Our calculations suggest that nominal GDP growth of about 6.5% per year will be needed over the next 10 years to get debt/GDP back to 100%. Back out the CBO’s real (after inflation) GDP assumption of 1.8% and you’re left with inflation of 4.7% per year. Maybe you think growth will be higher (OBBBA impact, deregulation, etc.) say 2.5% - but then we are still looking at 4% annualized inflation.
BTW 4% annualized inflation is a 33% reduction in the value of your dollars over 10 years. That is serious loss of purchasing power.
This is not theoretical - Treasury Secretary Bessent is telling us this is exactly what the plan is:
“And so we are going to grow the GDP faster than the debt grows, and that will stabilize the debt-to-GDP, which even Secretary Yellen and I agree is the most important number.”3
Nominal GDP growth and real GDP growth are connected by inflation. Real GDP growth has declined over time. Why? Higher debt levels tend to impede real growth. Massive amounts of new debt have been necessary just to maintain the political establishment’s desired 2% real GDP growth rate. So the only way to grow nominal GDP faster is to “run it hot” and tolerate higher inflation. Also part of the plan: a Federal Reserve chair who likes lower interest rates…and finding creative ways to soak up additional supply of Treasuries (e.g., stablecoins per the Genius Act).

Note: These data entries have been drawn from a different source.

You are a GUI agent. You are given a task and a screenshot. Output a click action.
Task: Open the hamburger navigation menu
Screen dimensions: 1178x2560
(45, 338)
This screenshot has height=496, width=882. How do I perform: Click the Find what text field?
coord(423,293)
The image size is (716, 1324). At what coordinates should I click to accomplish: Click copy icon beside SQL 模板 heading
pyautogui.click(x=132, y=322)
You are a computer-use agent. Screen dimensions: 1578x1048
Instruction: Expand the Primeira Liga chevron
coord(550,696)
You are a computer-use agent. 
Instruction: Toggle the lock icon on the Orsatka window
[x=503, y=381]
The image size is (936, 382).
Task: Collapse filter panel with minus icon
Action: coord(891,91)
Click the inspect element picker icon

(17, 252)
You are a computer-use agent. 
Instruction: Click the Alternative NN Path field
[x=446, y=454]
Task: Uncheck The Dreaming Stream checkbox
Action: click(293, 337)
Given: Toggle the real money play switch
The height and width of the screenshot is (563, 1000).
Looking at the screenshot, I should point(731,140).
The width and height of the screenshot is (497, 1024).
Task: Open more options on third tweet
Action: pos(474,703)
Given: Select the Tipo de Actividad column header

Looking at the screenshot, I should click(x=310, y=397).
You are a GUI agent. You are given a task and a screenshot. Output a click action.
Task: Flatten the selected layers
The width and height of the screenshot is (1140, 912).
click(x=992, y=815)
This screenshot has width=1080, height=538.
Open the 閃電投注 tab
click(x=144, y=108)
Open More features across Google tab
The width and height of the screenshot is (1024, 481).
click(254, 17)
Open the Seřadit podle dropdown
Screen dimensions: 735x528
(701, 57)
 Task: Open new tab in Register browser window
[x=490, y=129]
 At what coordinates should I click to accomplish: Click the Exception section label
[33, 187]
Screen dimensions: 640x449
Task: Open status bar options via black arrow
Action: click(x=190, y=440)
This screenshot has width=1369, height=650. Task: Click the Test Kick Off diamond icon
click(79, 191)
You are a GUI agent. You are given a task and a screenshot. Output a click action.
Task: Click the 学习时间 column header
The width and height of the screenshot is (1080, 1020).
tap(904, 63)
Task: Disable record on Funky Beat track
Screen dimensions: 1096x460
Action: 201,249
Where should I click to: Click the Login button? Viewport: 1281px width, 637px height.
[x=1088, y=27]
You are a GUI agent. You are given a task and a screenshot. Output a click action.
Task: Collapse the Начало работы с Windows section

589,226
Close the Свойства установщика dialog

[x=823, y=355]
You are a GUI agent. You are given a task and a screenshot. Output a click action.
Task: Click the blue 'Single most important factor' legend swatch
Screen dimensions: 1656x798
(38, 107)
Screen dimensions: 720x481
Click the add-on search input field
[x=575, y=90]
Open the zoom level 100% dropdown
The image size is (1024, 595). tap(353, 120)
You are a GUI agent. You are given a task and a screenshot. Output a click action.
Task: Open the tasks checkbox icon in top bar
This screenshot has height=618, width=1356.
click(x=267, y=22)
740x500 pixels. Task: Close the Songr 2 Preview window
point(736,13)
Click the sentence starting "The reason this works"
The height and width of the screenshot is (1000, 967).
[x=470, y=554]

It has happened before, as the chart and table below indicate.4

Persistently high inflation – with policy engineered to push nominal growth and lower real interest rates – makes it more difficult to maintain and grow our purchasing power.
Ray Dalio shared a LinkedIn post on July 1, 2025, titled “The Most Important Principle to Keep in Mind When Thinking About Large Government Debts and Deficits.”5 It’s a good primer on what governments do with large debts and deficits.
And what is the most important principle to keep in mind?
“When countries have too much debt, lowering interest rates and devaluing the currency that the debt is denominated in is the preferred path government policy makers are most likely to take, so it pays to bet on it happening.”6
Business owners and investors would do well to get reacquainted with investing’s golden rule of purchasing power.
2035 projected debt held by the public of 118% (of GDP) implies total debt to GDP of around 140% based on the relationship today between debt held by the public and total debt.
https://transcripts.cnn.com/show/sotu/date/2025-05-18/segment/01
https://www.crestmontresearch.com/docs/Economy-GDP-R-By-Decade.pdf
Ibid.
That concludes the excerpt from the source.